We Built an Open-Source Data Quality Testframework for PySpark

Author:Murphy  |  View: 26749  |  Time: 2025-03-23 11:49:37

Every data scientist knows the classic saying "garbage in, garbage out". Therefore it is essential to measure what the quality of your data is.

At Woonstad Rotterdam, a Dutch social housing association, we use PySpark in Databricks for our ETL. Data from our external software suppliers is loaded into our datalake using APIs. However, not every software supplier is testing on data quality. Consequences of faulty data in the social housing sector can be significant, ranging from tenants being unable to apply for allowances to rents being set at prices that are illegal according to the Affordable Rent Act. Therefore, we built a data quality testframework for PySpark DataFrames to be able to report about data quality to the suppliers and the users of the data.

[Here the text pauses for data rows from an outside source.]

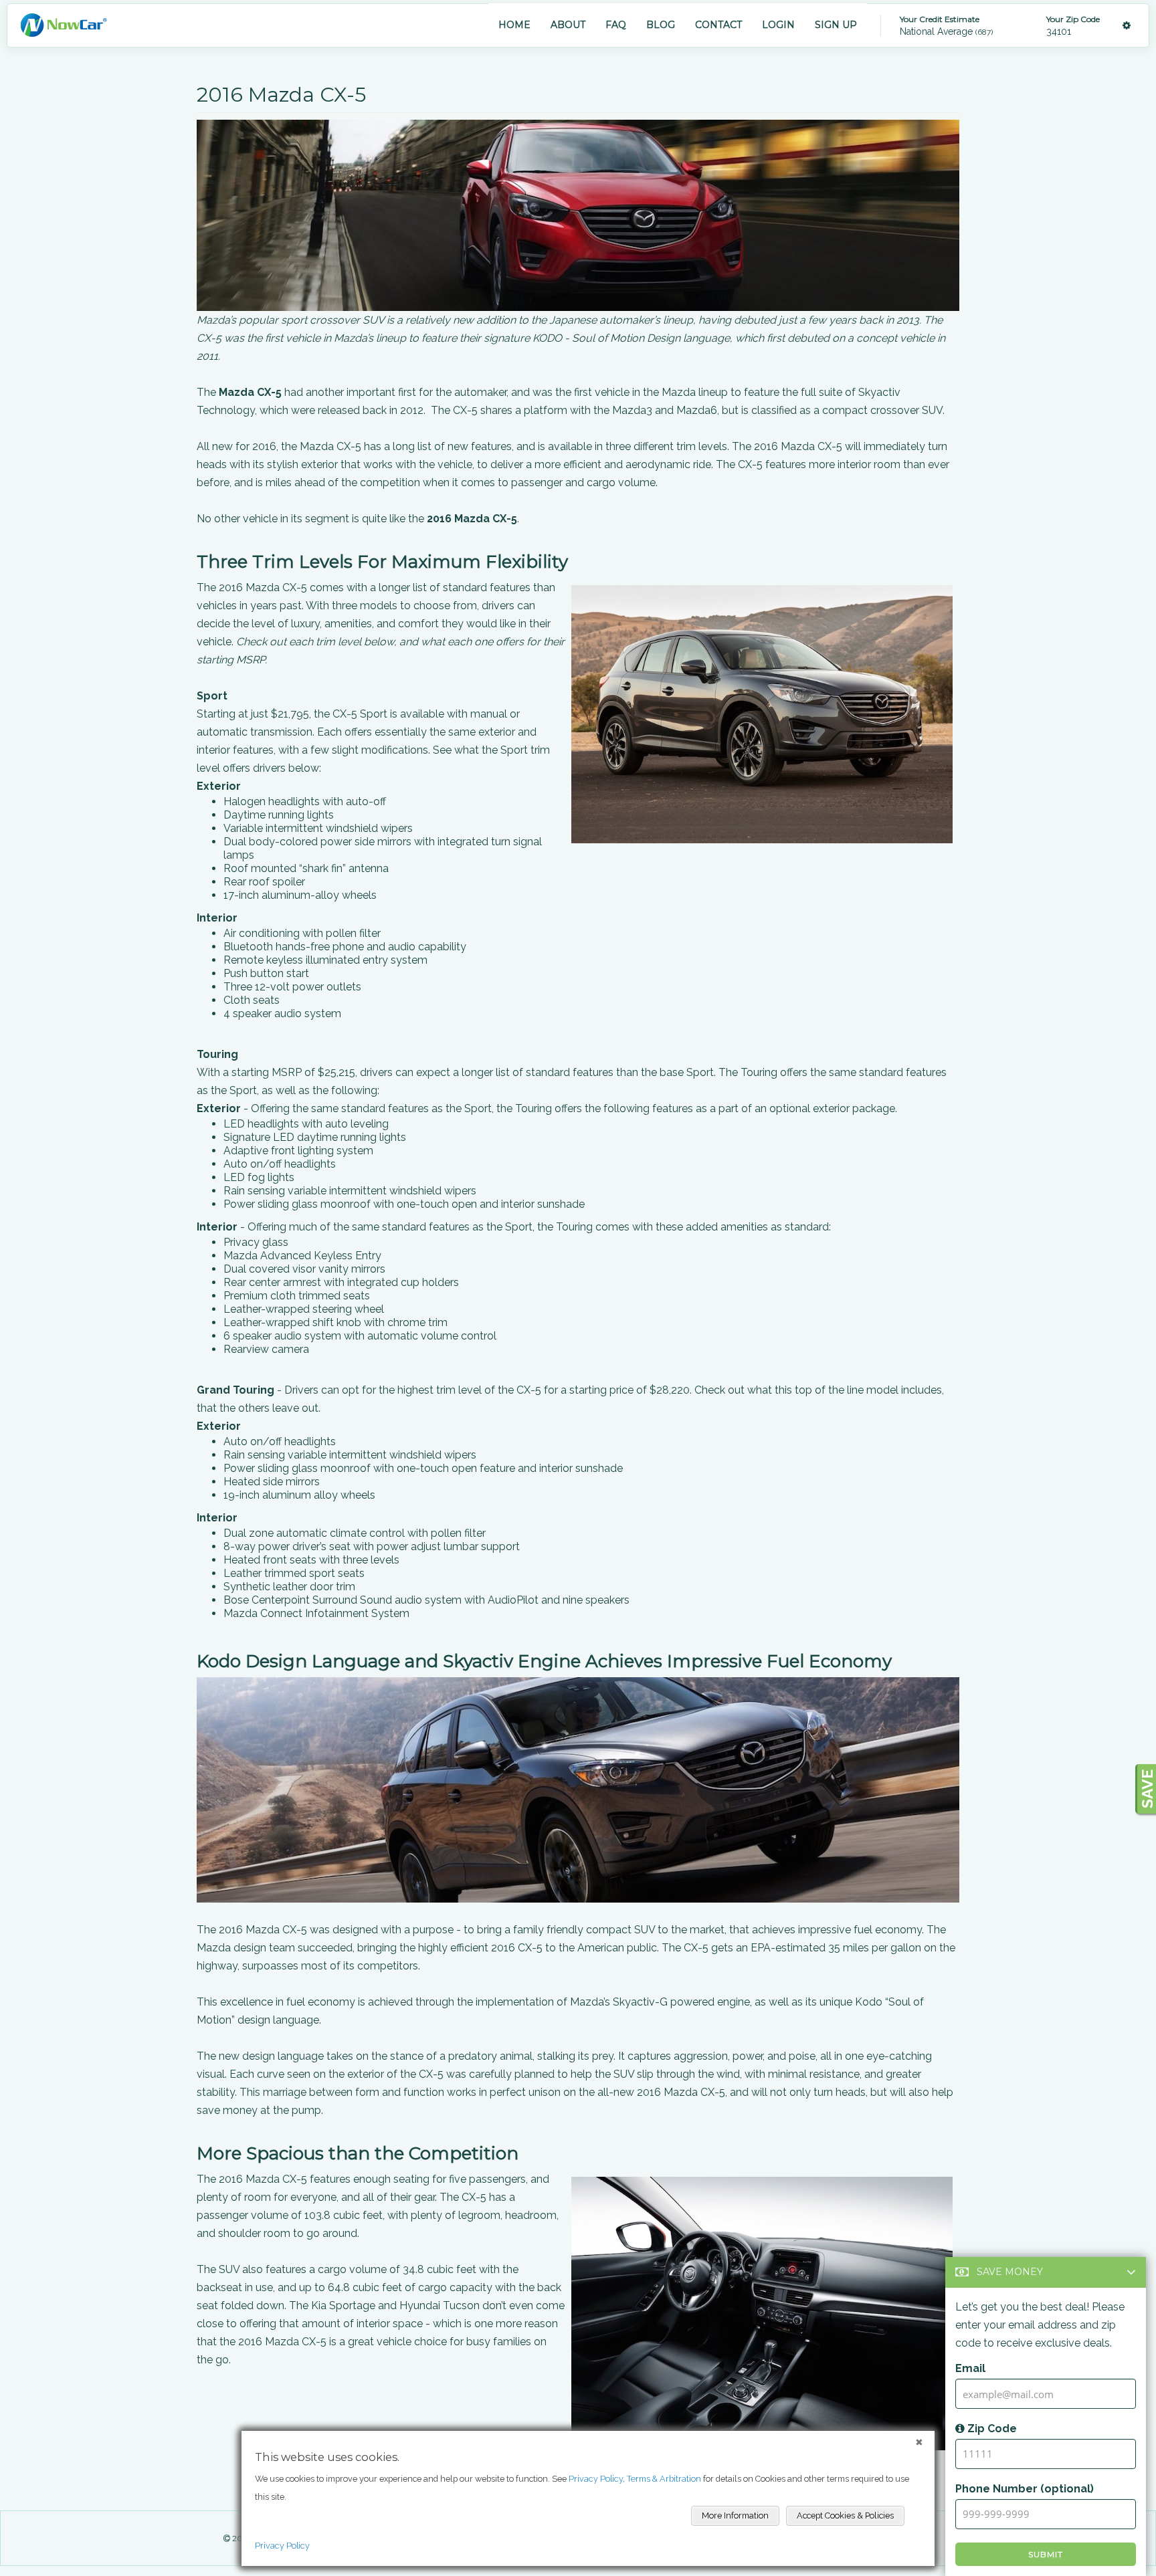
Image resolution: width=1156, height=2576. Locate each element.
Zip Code (991, 2428)
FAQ (615, 25)
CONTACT (718, 25)
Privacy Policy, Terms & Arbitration (635, 2479)
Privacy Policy (282, 2546)
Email (970, 2368)
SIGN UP (836, 25)
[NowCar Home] (63, 25)
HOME (514, 25)
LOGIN (778, 25)
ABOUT (568, 25)
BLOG (660, 25)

Consequences of faulty data in the social housing sector can be significant, ranging from tenants being unable to apply for allowances to rents being set at prices that are illegal according to the Affordable Rent Act.

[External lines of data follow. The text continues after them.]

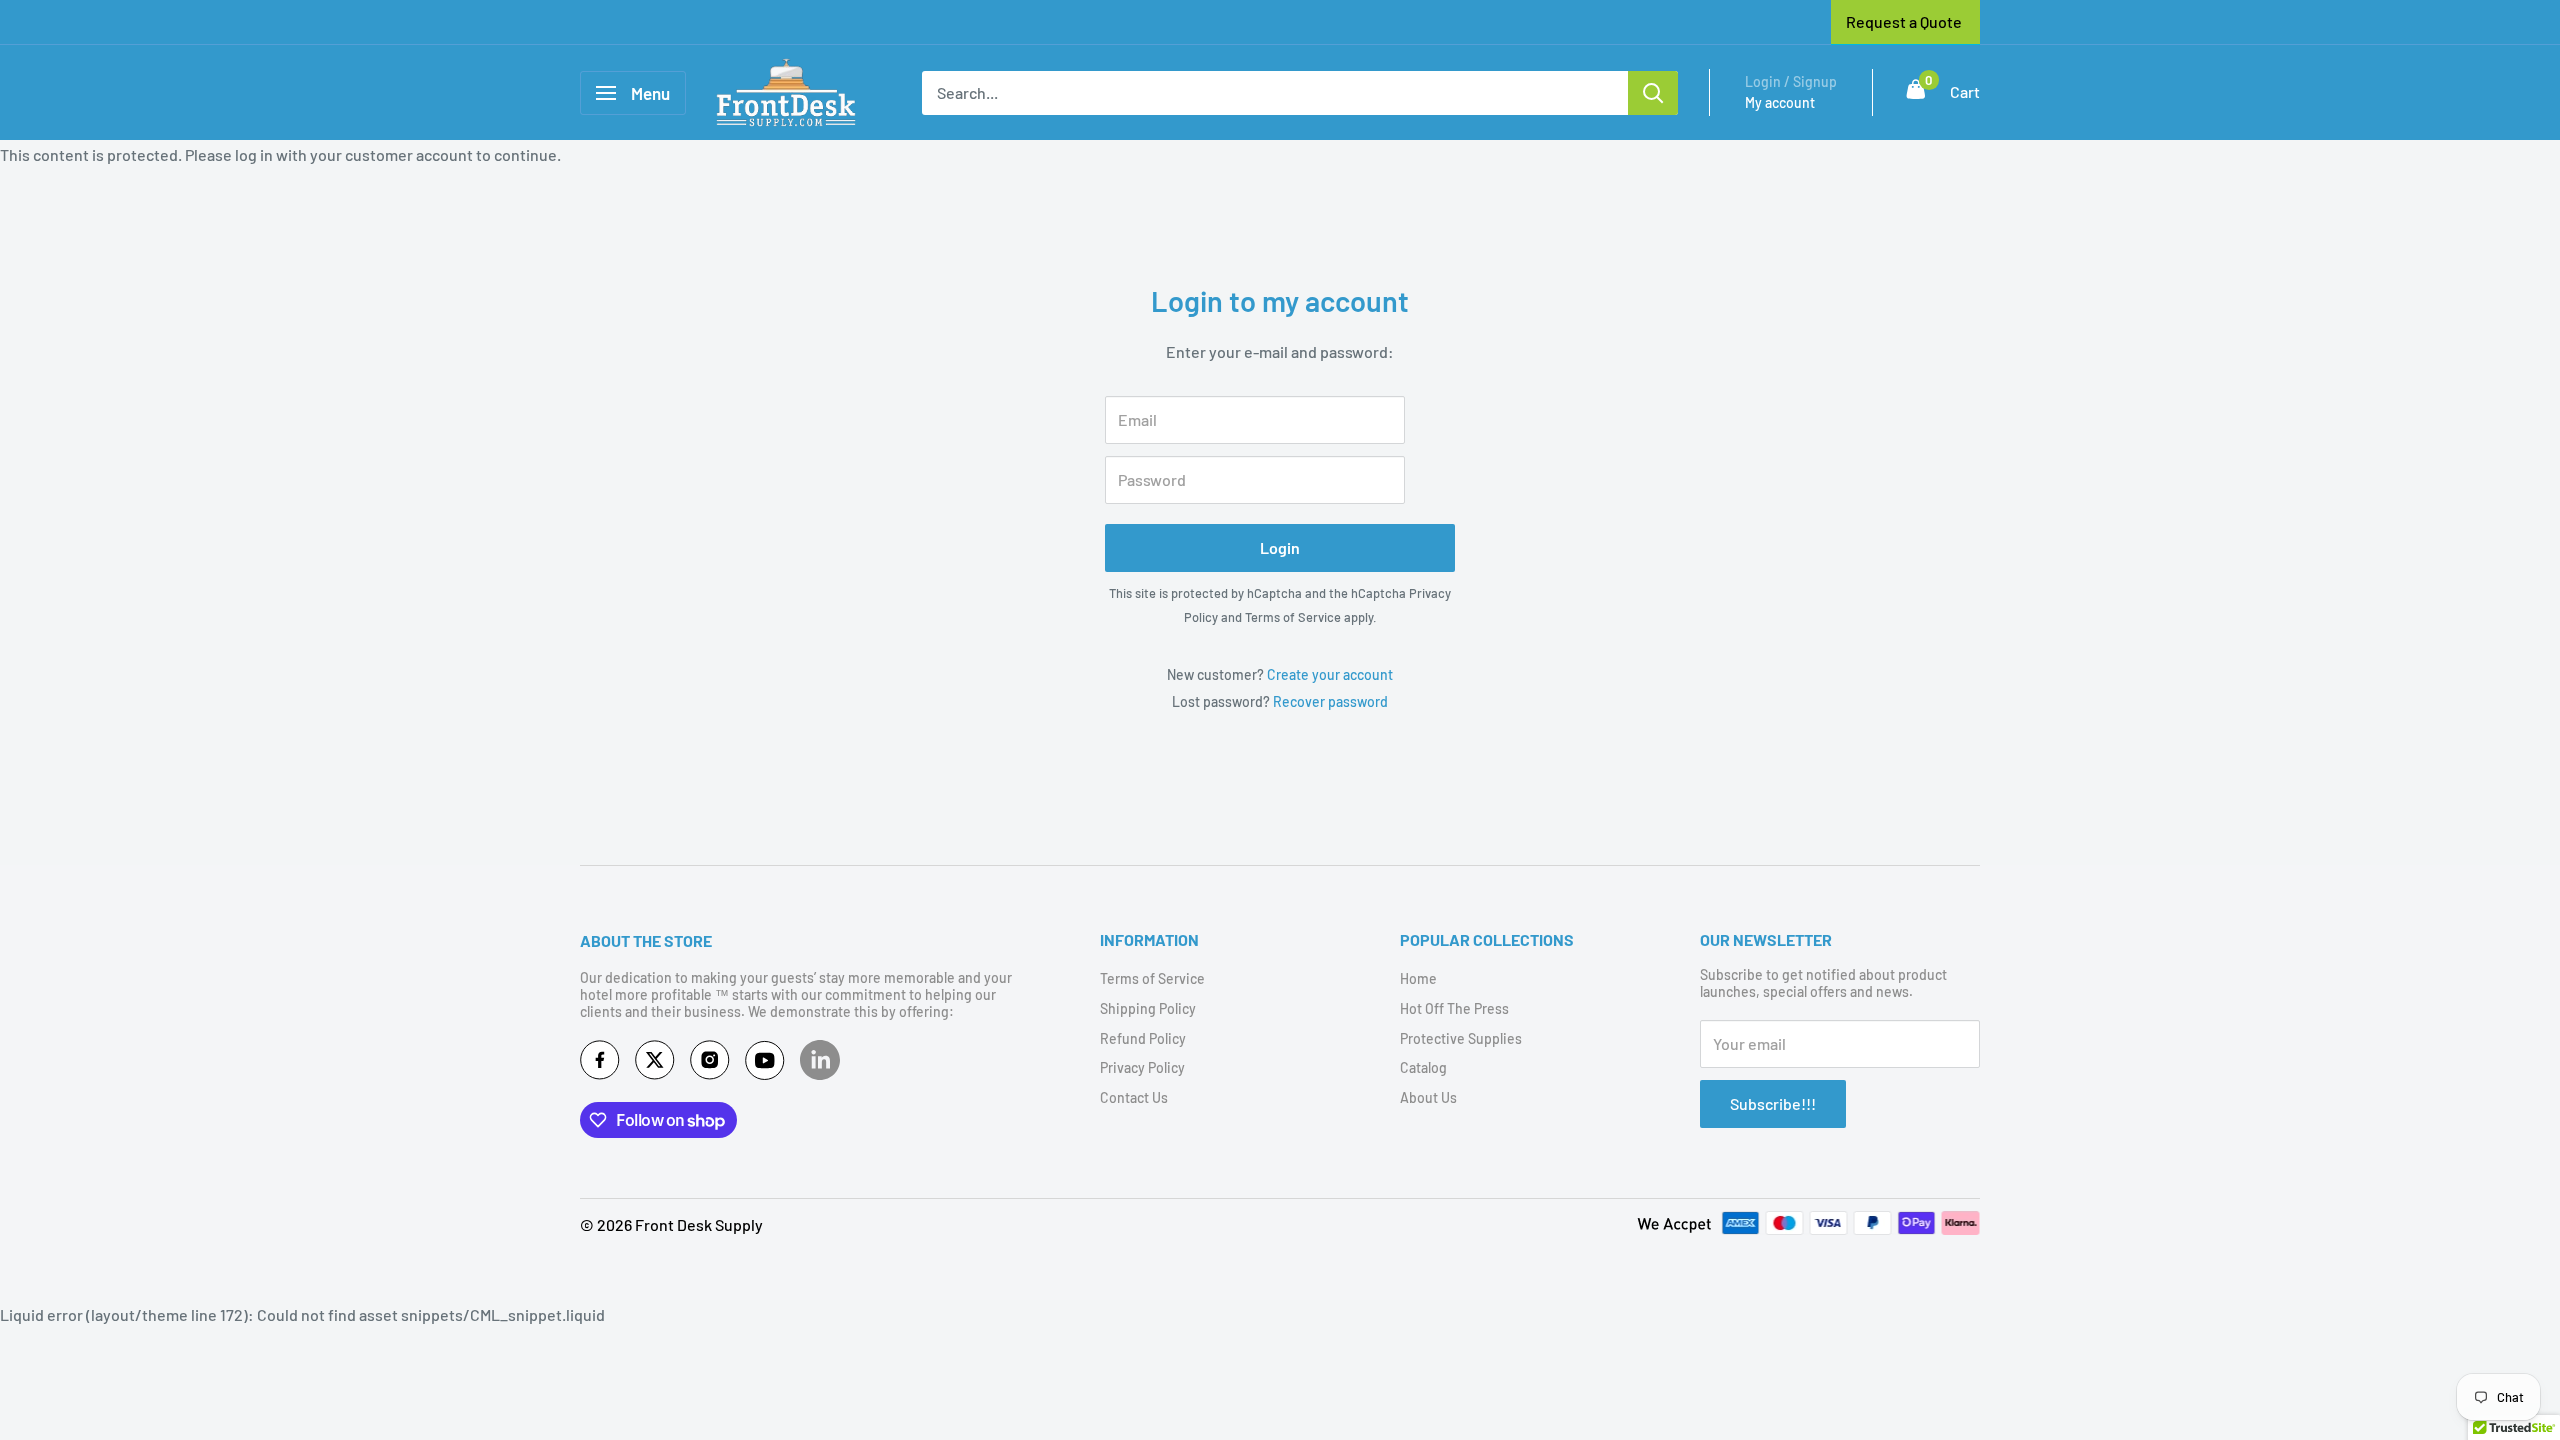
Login (1280, 547)
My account (1780, 102)
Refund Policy (1143, 1038)
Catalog (1423, 1067)
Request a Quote (1904, 21)
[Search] (1653, 93)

The goal of the testframework, in addition to reporting data quality, is to enable not only data engineers and data scientists but also colleagues with less coding experience to write tests, as they often possess more domain knowledge than programmers. At first, we focussed our tests on testing the data quality of our digital twin, a digital 3D representation of all our property.

Examples of tests are:

  • every house should be linked to a valid address.
  • every house should have at least one bathroom.
  • every bathroom should have at least a toilet, shower or bathtub.

The framework

The framework works as follows. First, select the PySpark DataFrame you want to test the data quality of; here, we'll use an imaginative data set related to houses.

Python">from pyspark.sql import SparkSession
from pyspark.sql.types import StructType, StructField, IntegerType, StringType
from pyspark.sql import functions as F

# Initialize Spark session
spark = SparkSession.builder.appName("PySparkTestFrameworkTutorial").getOrCreate()

# Define the schema
schema = StructType(
    [
        StructField("primary_key", IntegerType(), True),
        StructField("street", StringType(), True),
        StructField("house_number", IntegerType(), True),
    ]
)

# Define the data
data = [
    (1, "Rochussenstraat", 27),
    (2, "Coolsingel", 31),
    (3, "%Witte de Withstraat", 27),
    (4, "Lijnbaan", -3),
    (5, None, 13),
]

df = spark.createDataFrame(data, schema)

df.show(truncate=False)

### output

+-----------+--------------------+------------+
|primary_key|street              |house_number|
+-----------+--------------------+------------+
|1          |Rochussenstraat     |27          |
|2          |Coolsingel          |31          |
|3          |%Witte de Withstraat|27          |
|4          |Lijnbaan            |-3          |
|5          |null                |13          |
+-----------+--------------------+------------+

We should make sure we have installed the testframework using pip: pip install pyspark-testframework.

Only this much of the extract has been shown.